### Supplied material
- Opening Delimiter -
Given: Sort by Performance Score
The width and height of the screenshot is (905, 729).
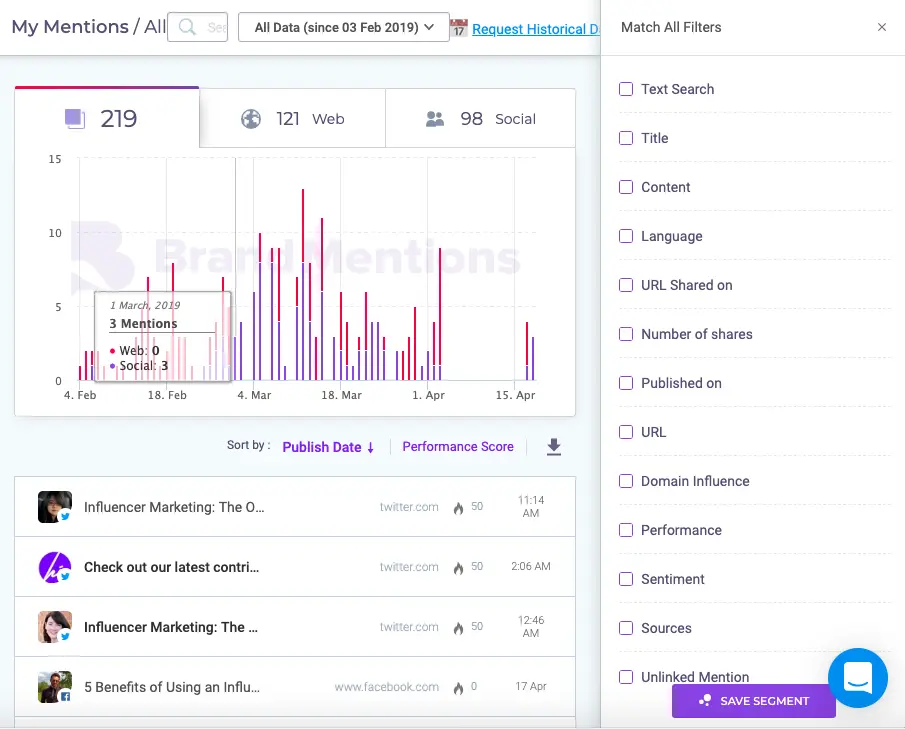Looking at the screenshot, I should click(x=458, y=447).
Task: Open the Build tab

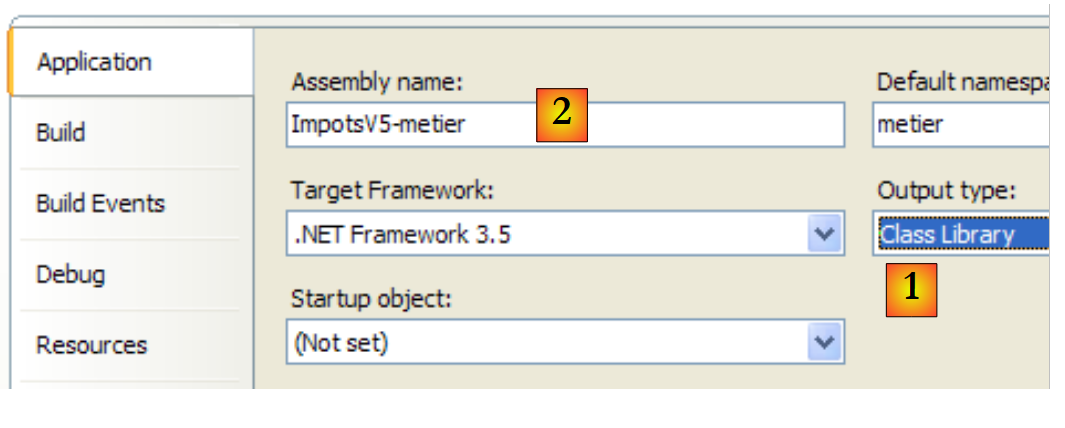Action: click(61, 132)
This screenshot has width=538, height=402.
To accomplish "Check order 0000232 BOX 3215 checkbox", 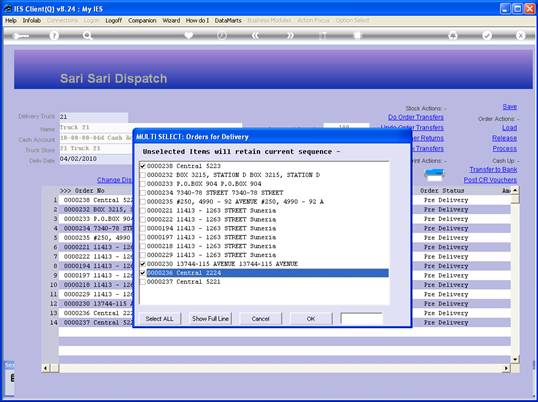I will coord(143,175).
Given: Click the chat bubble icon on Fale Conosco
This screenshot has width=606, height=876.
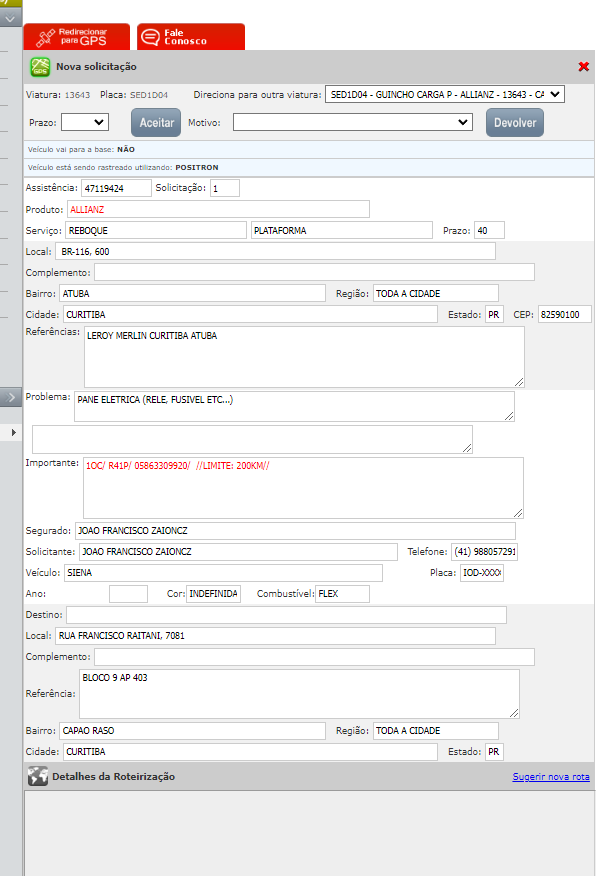Looking at the screenshot, I should (150, 38).
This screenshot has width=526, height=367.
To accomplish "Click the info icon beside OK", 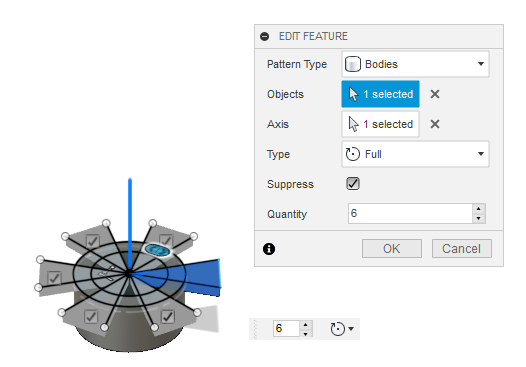I will [x=269, y=249].
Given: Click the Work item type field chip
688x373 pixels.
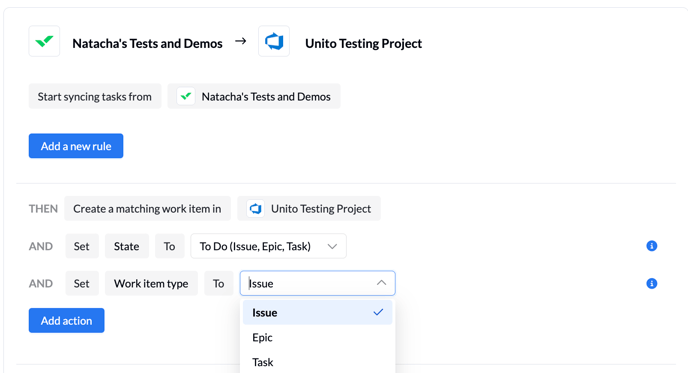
- Closing Delimiter -
Working through the records, copy each line in which the word "Given" appears.

Given: Sort by Performance Score
Given: Click the chat bubble icon on Fale Conosco
Given: Click the Work item type field chip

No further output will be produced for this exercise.